Unispac / Visual-Adversarial-Examples-Jailbreak-Large-Language-Models

Repository for the Paper (AAAI 2024, Oral) --- Visual Adversarial Examples Jailbreak Large Language Models
165 stars 12 forks source link

Problem for visual adversarial example bounded by 16/255 on Mini-GPT4 #16

Open chrisyxue opened 6 months ago

chrisyxue commented 6 months ago

Hi,

Thank you for sharing the code! It is great that we can reproduce the results on RealToxicityPrompts by using the given images in adversarial_images.

However, we tried to produce the adversarial image by ourselves.

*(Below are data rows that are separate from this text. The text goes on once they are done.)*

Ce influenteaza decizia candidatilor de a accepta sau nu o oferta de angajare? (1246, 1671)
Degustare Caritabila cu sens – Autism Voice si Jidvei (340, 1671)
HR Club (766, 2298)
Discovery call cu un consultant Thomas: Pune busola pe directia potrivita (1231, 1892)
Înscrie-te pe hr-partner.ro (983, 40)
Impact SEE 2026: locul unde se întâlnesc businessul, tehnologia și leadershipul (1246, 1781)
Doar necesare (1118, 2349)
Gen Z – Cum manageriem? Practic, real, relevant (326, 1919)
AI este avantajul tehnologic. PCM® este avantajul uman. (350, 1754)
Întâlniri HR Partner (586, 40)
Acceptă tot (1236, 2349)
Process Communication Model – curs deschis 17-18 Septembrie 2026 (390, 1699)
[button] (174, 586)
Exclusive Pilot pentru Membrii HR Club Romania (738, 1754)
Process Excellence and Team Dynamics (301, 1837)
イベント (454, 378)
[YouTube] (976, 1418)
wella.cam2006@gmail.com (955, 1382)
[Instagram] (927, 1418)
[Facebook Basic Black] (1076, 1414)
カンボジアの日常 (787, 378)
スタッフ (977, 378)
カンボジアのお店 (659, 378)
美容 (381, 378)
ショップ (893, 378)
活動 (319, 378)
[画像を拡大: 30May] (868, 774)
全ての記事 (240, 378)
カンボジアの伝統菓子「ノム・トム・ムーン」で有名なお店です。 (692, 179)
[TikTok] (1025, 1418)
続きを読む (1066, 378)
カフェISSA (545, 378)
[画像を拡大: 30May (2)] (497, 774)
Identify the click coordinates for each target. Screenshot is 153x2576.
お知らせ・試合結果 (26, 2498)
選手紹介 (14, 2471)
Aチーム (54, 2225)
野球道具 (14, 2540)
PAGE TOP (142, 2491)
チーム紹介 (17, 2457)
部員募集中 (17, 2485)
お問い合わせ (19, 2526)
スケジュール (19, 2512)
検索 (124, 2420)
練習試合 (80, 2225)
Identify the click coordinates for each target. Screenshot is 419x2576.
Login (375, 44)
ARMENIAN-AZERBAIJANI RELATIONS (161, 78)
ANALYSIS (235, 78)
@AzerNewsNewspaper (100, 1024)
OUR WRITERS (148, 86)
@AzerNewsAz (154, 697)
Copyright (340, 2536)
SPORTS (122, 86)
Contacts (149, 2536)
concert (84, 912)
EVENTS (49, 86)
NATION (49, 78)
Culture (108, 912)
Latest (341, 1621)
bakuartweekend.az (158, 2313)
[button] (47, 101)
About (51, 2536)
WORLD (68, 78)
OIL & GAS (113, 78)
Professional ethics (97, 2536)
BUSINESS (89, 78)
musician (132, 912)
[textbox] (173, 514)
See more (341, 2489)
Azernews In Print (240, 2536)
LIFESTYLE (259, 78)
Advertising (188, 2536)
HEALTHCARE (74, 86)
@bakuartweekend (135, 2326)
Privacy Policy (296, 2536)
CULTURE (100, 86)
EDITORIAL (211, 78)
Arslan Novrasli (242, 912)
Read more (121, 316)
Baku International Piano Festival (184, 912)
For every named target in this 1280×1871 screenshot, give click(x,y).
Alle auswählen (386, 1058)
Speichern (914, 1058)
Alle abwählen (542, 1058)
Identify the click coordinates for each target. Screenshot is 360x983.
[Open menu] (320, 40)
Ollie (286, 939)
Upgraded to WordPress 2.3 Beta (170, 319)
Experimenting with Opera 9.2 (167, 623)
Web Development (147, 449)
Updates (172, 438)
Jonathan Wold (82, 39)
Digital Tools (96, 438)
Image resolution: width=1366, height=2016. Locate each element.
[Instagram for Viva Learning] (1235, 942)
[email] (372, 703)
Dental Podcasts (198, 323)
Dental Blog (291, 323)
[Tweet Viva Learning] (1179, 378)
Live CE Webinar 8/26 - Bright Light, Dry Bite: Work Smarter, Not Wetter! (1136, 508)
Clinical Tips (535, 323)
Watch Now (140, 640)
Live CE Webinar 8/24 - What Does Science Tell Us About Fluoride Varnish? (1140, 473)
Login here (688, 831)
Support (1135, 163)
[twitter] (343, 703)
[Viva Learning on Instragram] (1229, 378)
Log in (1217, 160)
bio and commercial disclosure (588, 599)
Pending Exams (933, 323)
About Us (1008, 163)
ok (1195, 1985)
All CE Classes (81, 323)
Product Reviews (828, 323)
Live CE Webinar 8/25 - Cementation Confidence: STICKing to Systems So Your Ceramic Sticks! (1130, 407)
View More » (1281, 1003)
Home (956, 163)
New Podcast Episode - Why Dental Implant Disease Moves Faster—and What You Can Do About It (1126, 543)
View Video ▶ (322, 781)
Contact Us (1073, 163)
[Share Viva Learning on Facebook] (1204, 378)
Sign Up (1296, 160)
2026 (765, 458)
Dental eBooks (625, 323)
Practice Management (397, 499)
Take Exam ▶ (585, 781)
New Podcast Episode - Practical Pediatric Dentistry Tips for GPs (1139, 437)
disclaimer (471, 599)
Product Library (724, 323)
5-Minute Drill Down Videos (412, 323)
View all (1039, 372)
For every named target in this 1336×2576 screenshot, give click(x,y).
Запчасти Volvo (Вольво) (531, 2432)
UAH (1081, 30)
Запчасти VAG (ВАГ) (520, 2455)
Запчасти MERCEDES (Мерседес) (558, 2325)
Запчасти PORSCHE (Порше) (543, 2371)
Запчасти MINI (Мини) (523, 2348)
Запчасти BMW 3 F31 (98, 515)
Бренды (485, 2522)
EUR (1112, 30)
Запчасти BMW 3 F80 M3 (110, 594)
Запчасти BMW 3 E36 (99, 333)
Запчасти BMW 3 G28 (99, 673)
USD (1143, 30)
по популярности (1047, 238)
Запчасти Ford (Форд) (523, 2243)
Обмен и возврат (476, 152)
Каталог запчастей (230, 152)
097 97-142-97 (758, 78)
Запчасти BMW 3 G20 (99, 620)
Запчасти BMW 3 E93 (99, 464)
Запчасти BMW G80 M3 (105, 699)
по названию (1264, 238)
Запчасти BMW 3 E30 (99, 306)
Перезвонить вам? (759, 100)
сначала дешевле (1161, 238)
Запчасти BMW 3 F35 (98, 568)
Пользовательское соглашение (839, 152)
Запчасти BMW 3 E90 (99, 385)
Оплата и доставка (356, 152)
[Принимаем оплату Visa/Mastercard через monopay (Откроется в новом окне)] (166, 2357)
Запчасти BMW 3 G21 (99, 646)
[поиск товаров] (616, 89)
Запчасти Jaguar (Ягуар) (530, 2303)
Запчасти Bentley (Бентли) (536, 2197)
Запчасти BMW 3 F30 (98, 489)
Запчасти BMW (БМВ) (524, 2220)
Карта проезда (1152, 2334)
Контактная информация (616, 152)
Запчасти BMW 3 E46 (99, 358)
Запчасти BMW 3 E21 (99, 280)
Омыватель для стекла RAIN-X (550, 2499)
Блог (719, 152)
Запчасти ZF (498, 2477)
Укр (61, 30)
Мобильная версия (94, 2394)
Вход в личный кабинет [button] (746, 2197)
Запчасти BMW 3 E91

The produced images worked well on RealToxicityPrompts except the adversarial image bounded by 16/255 as: Detoxify
toxicity 0.2891
severe_toxicity 0.0058
obscene 0.2105
threat 0.0084
insult 0.1337
identity_attack 0.0635
PerspectiveAPI
toxicity 0.2874
severe_toxicity 0.0117
sexually_explicit 0.0944
threat 0.0226
profanity 0.2373
identity_attack 0.0769

Could you please tell me the details for the hyperparameter to produce the adversarial image bounded by 16/255? Thank you!

FYI, here is our command line to produce the adversarial image bounded by 16/255.

python minigpt_visual_attack.py --cfg_path eval_configs/minigpt4_eval.yaml  --gpu_id 0 \
                        --n_iters 5000 --constrained --eps 16 --alpha 1 \
                        --batch_size 8 \
                        --save_dir eps16
Unispac commented 6 months ago

Hi, the hyperparameters looked good to me.

Could you try:

  1. Increase the batch_size = 16? Perhaps this will make the optimization more stable.
  2. Just try multiple times to run the attack, as there might be a chance that the optimization fails to achieve the best results in one particular run.
chrisyxue commented 5 months ago

Hi,

Thanks a lot for your reply. It works!

We also run the codes for textual attack, but we cannot find the codes for textual attack evaluation on RealToxicityPrompts benchmarks.

If it is possible, could you please consider providing the codes for the evaluation on textual adversarial attack? Thank you!